▸ What the task asks: Under this line are records; the part from the line containing "This screenshot has width=1573, height=852." through the line containing "1145x644 pixels." should be repeated exactly. Please exclude pictures.
====== Dataset extract
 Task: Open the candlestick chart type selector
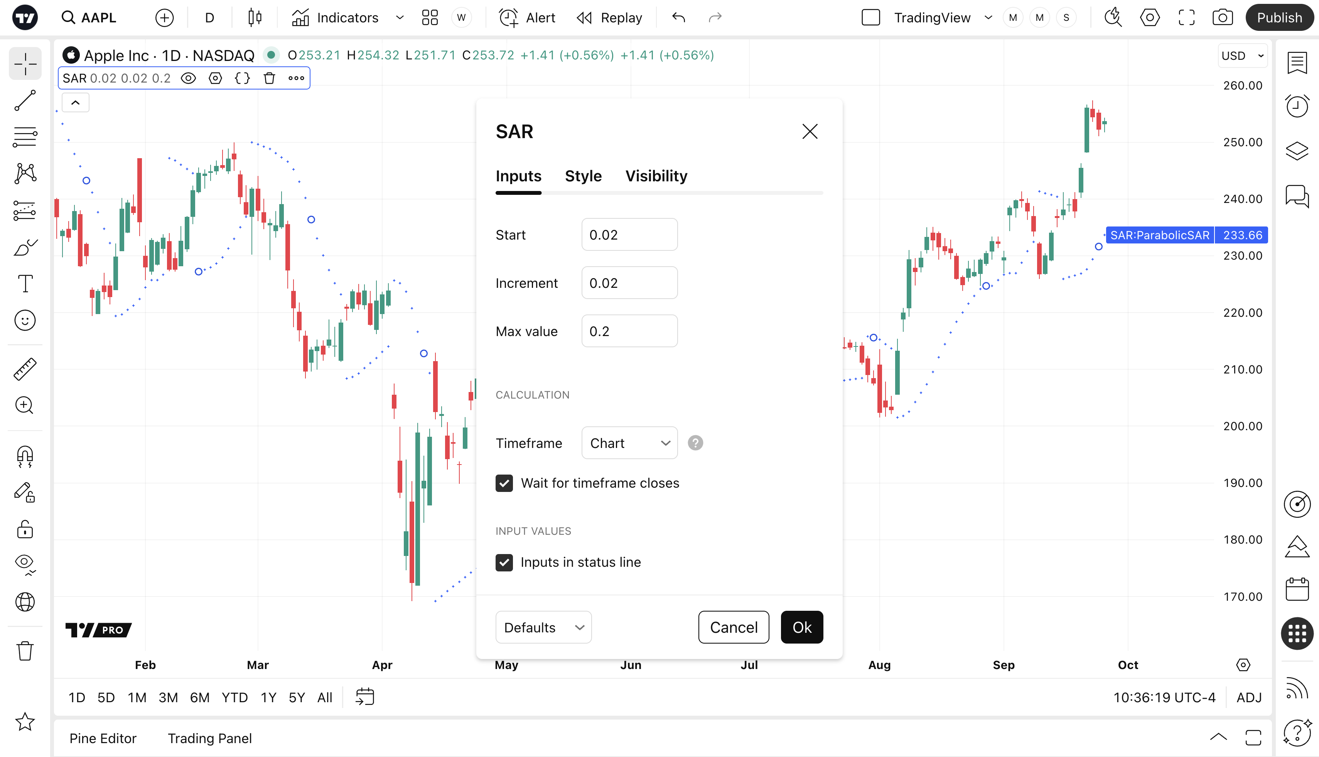(255, 18)
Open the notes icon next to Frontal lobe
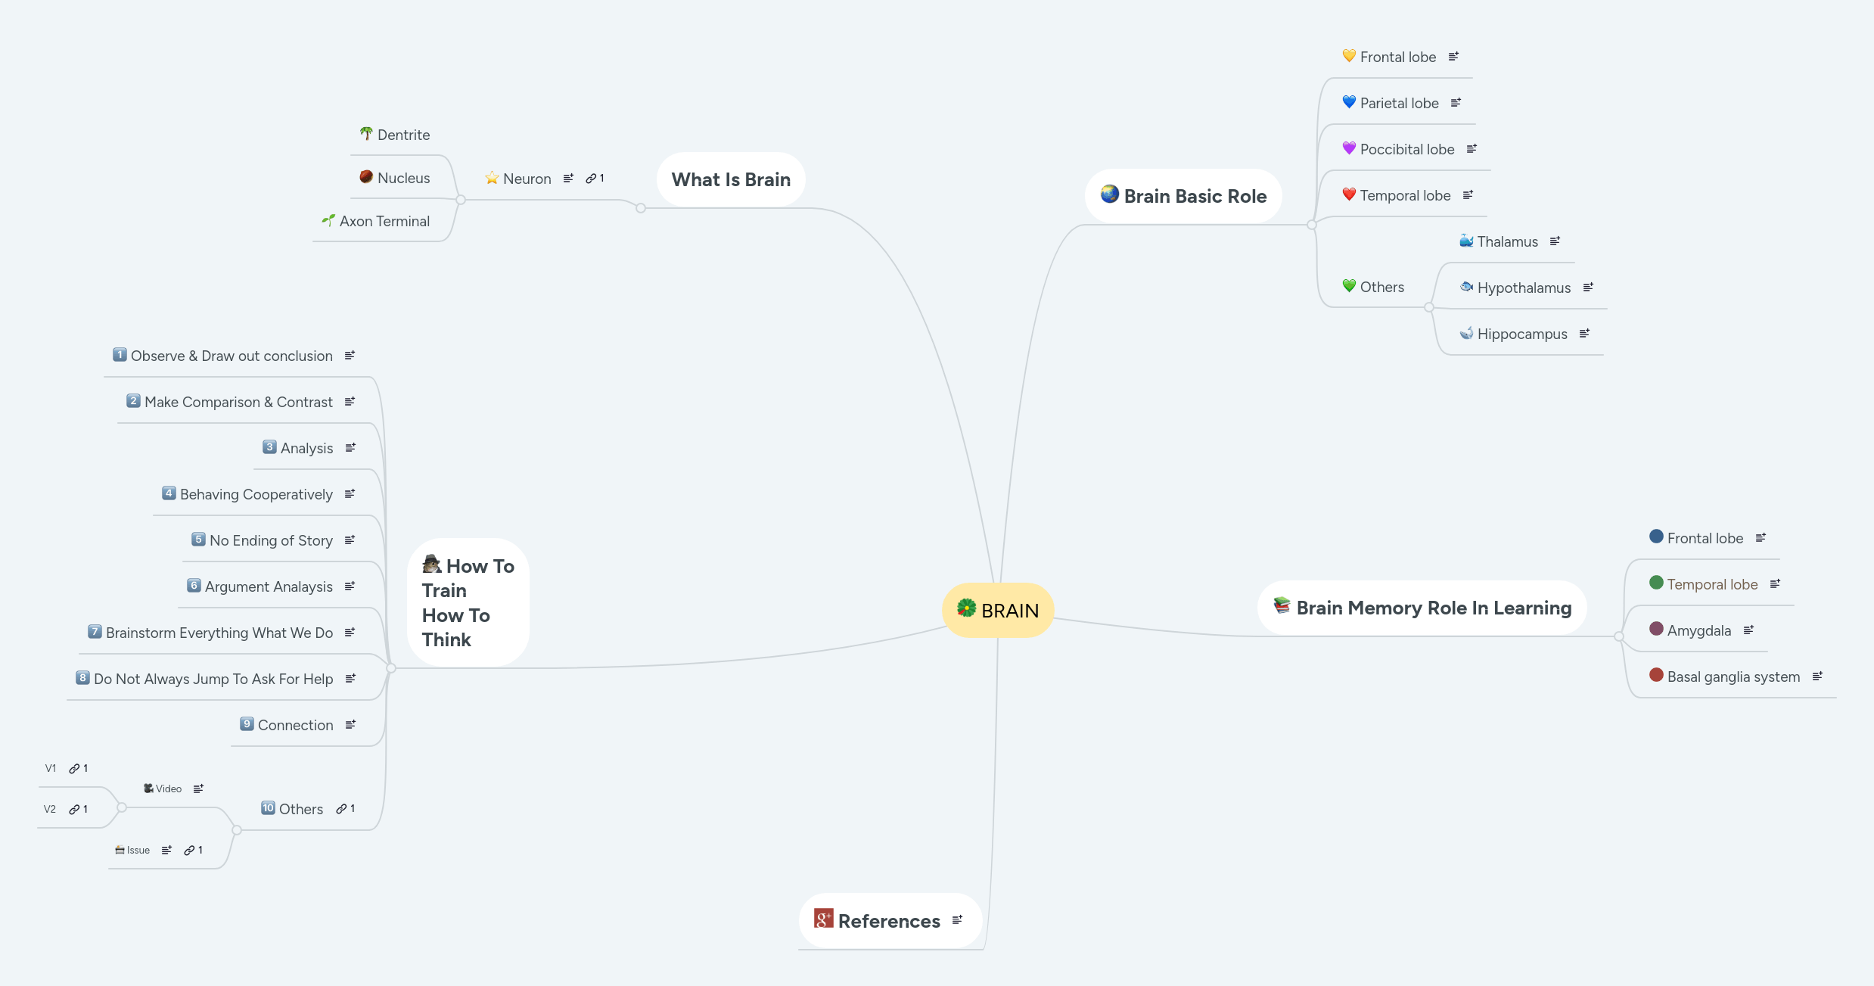Viewport: 1874px width, 986px height. click(x=1453, y=56)
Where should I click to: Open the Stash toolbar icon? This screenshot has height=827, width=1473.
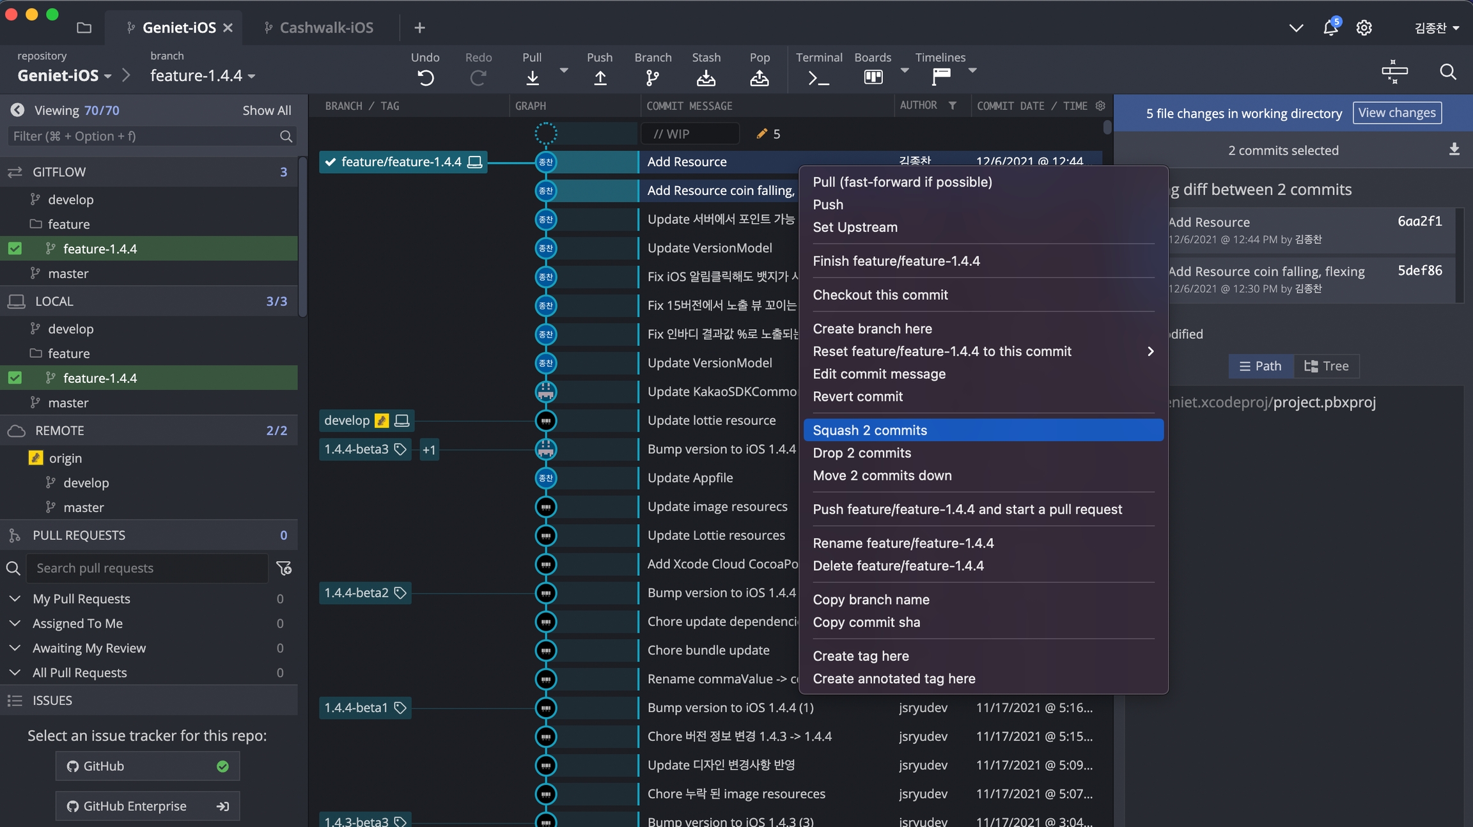(x=706, y=77)
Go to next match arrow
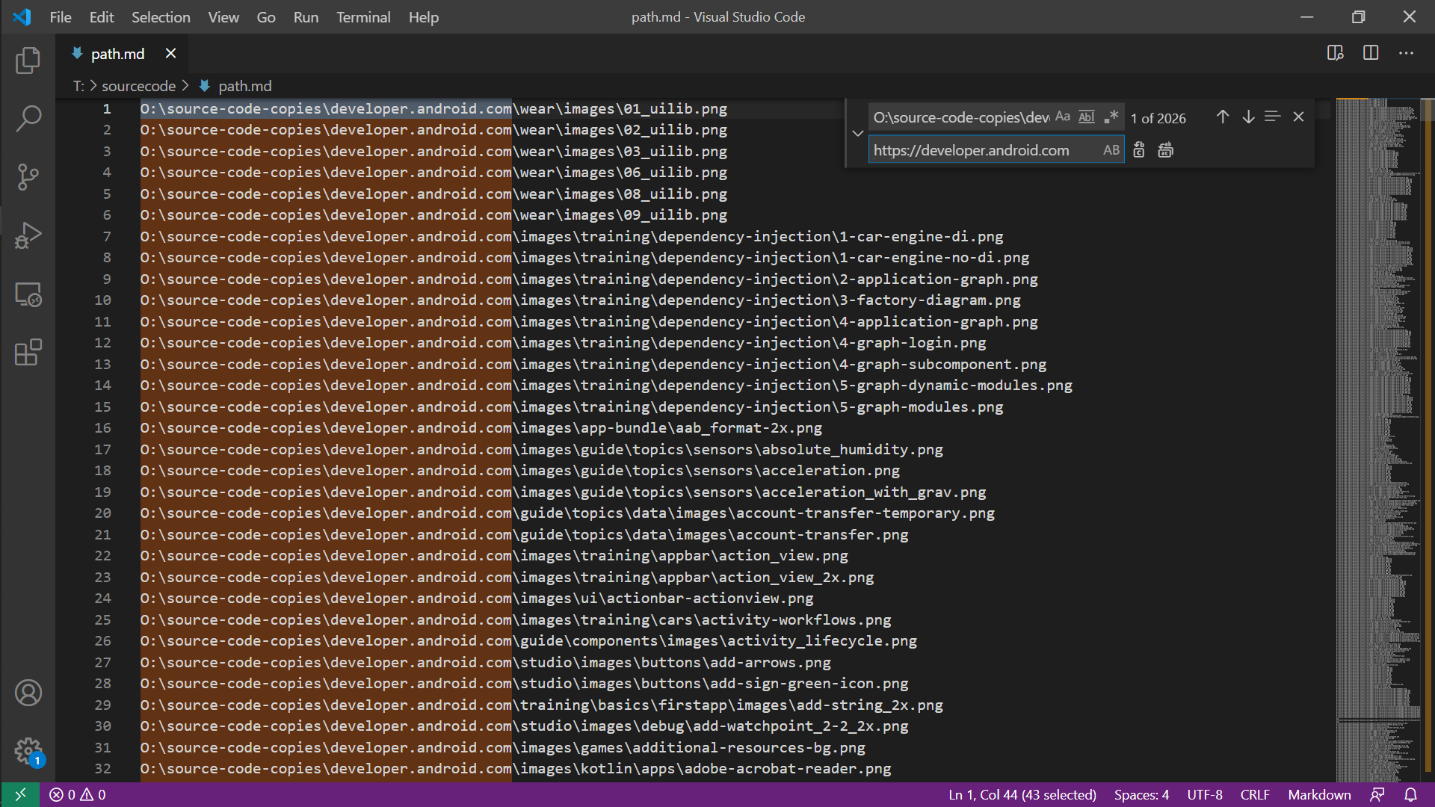Image resolution: width=1435 pixels, height=807 pixels. coord(1247,117)
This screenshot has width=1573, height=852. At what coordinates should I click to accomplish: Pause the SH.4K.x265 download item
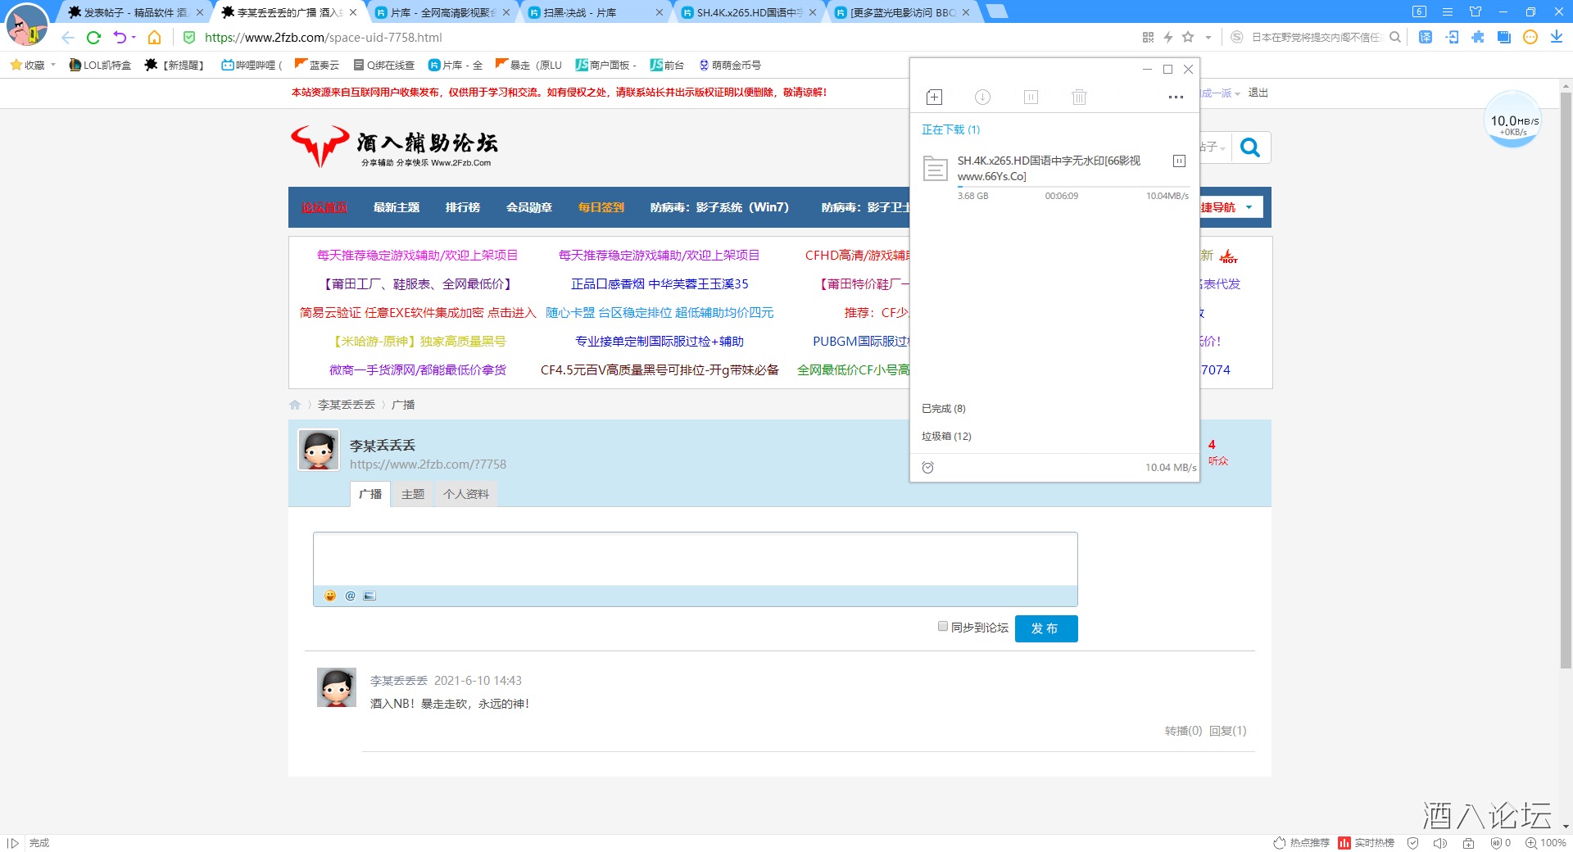1179,161
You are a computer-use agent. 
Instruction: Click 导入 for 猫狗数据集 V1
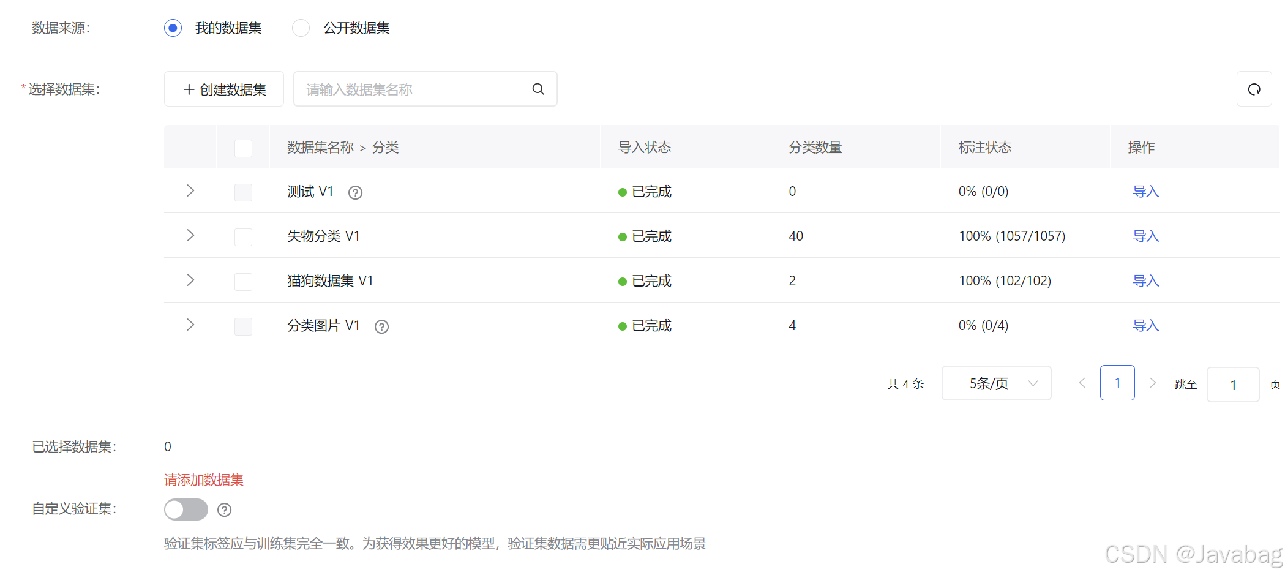(1145, 280)
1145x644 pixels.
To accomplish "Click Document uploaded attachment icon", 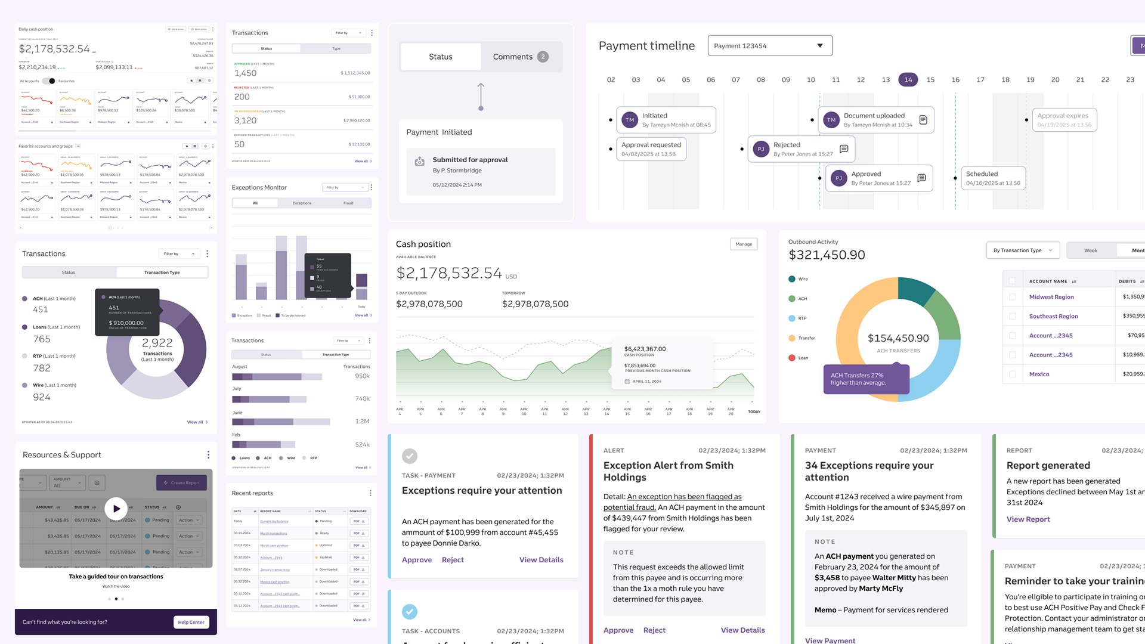I will [x=923, y=120].
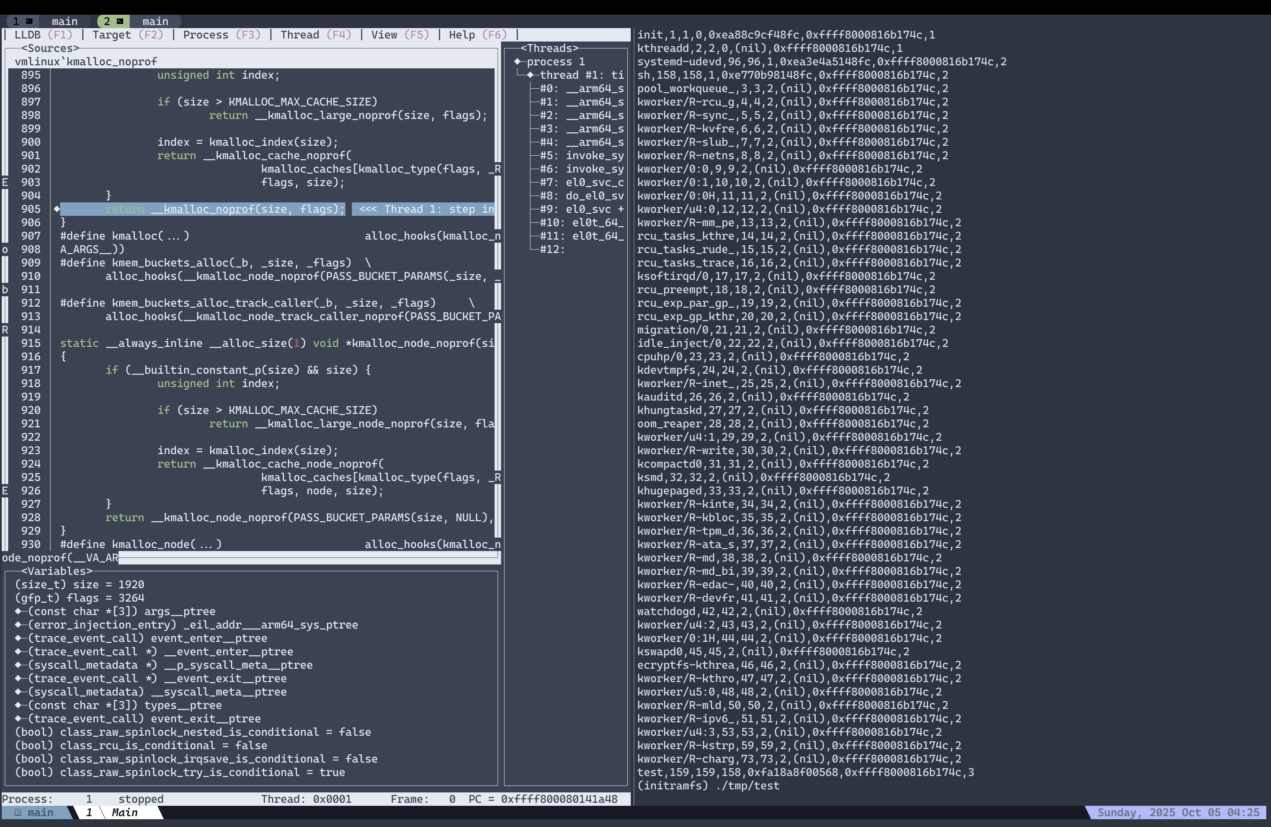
============
▸ Answer for the task:
This screenshot has width=1573, height=852. At what coordinates should I click to accomplish: Pause the SH.4K.x265 download item
1179,161
You are a computer-use agent. 
Instruction: Click 导入 for 猫狗数据集 V1
(1145, 280)
1145x644 pixels.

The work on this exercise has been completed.